> **Task item**
Scan the entries below line by line and state how many lines contain the string "computer", giving only the number.

-- Material for this task follows --

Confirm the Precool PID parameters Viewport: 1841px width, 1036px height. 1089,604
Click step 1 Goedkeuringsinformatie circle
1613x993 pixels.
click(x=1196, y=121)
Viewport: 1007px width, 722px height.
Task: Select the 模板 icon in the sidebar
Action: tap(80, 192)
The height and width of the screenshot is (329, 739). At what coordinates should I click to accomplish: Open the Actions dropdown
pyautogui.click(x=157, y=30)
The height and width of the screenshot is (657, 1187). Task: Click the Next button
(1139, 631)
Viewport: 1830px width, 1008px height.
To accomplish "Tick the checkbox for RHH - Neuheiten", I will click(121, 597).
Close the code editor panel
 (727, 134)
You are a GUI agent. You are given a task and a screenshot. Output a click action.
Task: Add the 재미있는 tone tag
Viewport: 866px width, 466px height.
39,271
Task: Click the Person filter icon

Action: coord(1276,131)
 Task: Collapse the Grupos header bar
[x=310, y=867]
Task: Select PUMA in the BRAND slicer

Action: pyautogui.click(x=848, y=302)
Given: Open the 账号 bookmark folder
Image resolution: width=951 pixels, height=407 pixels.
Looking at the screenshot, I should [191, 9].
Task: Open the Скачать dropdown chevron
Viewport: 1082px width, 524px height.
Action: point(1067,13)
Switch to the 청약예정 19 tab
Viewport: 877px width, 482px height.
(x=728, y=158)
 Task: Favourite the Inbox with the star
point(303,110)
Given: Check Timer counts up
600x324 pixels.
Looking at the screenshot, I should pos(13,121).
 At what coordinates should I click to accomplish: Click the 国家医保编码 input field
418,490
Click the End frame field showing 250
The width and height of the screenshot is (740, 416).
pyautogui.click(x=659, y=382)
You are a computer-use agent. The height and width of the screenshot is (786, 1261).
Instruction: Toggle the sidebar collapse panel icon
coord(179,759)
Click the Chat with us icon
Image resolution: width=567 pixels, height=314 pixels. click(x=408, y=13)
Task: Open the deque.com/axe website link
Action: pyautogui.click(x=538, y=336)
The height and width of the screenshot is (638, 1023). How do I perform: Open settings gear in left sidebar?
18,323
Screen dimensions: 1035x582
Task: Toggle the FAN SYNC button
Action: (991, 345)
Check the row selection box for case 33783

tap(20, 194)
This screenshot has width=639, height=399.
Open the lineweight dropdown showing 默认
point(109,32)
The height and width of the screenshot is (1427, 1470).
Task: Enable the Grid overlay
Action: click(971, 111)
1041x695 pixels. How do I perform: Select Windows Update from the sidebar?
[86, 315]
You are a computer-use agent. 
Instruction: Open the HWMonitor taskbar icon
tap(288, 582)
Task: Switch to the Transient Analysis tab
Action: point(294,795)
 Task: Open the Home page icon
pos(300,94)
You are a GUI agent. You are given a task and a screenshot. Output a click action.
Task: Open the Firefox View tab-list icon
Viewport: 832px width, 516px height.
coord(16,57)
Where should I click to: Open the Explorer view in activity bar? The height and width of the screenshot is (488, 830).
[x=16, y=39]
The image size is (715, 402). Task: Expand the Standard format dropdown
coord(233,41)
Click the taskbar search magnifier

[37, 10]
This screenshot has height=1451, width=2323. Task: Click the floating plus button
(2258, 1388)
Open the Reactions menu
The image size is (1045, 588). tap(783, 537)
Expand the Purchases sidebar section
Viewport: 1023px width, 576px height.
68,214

-- Material for this task concluded --

> **Response to the exercise**
2